Bromfenac Sodium

Cell lines

Corneal epithelial cells

Preparation method

The solubility of this compound in DMSO is > 14.7 mg/mL. General tips for obtaining a higher concentration: Please warm the tube at 37 °C for 10 minutes and/or shake it in the ultrasonic bath for a while. Stock solution can be stored below - 20 °C for several months.

Reacting condition

1, 4, 12, 24 and 48 hrs

Applications

Compared with Bromfenac Sodium, the cellular metabolic activity of Diclofenac and Fluorometholone markedly decreased after 12-hr exposure. However, the K+ and Cl- concentrations, pH and osmolarity were similar among different treatment groups.

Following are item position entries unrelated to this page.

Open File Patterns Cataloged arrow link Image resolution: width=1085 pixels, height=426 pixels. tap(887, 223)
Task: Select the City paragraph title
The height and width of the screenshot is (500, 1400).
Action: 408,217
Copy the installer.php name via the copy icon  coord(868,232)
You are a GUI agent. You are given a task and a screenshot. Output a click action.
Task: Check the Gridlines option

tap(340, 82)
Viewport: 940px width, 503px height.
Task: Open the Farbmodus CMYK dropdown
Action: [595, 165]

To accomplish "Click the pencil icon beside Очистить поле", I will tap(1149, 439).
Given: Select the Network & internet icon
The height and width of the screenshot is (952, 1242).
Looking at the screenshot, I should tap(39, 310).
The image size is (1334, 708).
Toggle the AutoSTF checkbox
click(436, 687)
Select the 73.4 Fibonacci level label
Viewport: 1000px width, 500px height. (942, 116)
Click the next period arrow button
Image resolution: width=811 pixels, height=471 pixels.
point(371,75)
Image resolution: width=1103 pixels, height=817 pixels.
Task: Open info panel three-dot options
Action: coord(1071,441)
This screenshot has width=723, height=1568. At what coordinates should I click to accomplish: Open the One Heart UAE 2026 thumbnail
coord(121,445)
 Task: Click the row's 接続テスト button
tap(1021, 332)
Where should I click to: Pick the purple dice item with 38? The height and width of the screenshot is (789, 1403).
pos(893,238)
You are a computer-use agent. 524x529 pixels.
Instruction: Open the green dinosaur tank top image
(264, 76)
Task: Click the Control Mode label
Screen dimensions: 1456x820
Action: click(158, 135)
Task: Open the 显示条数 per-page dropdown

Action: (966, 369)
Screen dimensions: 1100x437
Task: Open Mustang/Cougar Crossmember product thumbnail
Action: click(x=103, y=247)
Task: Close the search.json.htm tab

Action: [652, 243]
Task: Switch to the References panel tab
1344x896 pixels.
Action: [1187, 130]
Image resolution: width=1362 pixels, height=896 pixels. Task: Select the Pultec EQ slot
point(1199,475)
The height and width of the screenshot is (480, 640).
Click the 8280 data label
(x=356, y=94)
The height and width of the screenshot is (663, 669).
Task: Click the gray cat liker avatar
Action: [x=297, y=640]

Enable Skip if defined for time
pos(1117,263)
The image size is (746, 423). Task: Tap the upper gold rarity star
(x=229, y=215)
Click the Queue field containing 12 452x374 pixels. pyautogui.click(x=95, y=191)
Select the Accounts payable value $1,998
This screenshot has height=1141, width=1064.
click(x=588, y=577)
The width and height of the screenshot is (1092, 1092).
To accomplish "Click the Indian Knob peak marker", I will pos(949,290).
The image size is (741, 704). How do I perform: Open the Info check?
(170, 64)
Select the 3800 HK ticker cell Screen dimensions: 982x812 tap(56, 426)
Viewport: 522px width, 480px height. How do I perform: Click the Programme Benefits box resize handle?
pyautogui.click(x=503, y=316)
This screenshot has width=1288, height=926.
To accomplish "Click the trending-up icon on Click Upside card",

In additioin, Bromfenac Sodium significantly promoted cell migration, as well as restored wound gap after 48-hr exposure, compared with Diclofenac and Fluorometholone.

Animal models

A rabbit model of ocular inflammation

Dosage form

50 μL 0.09%

Applications

In a rabbit model of ocular inflammation, Bromfenac Sodium almost completely inhibited lipopolysaccharide (LPS)-induced increases in fluorescein isothiocyanate (FITC)-dextran in the anterior chamber as well as the contralateral eye. In addition, Bromfenac Sodium significantly inhibited LPS-induced increases in PGE2 concentrations in the aqueous humor.

Other notes

Please test the solubility of all compounds indoor, and the actual solubility may slightly differ with the theoretical value. This is caused by an experimental system error and it is normal.

References:

[1]. Lee JS, Kim YH, Park YM. The Toxicity of Nonsteroidal Anti-inflammatory Eye Drops against Human Corneal Epithelial Cells in Vitro. J Korean Med Sci. 2015 Dec;30(12):1856-64.

[2]. Waterbury LD, Silliman D, Jolas T. Comparison of cyclooxygenase inhibitory activity and ocular anti-inflammatory effects of ketorolac tromethamine and bromfenac sodium. Curr Med Res Opin. 2006 Jun;22(6):1133-40.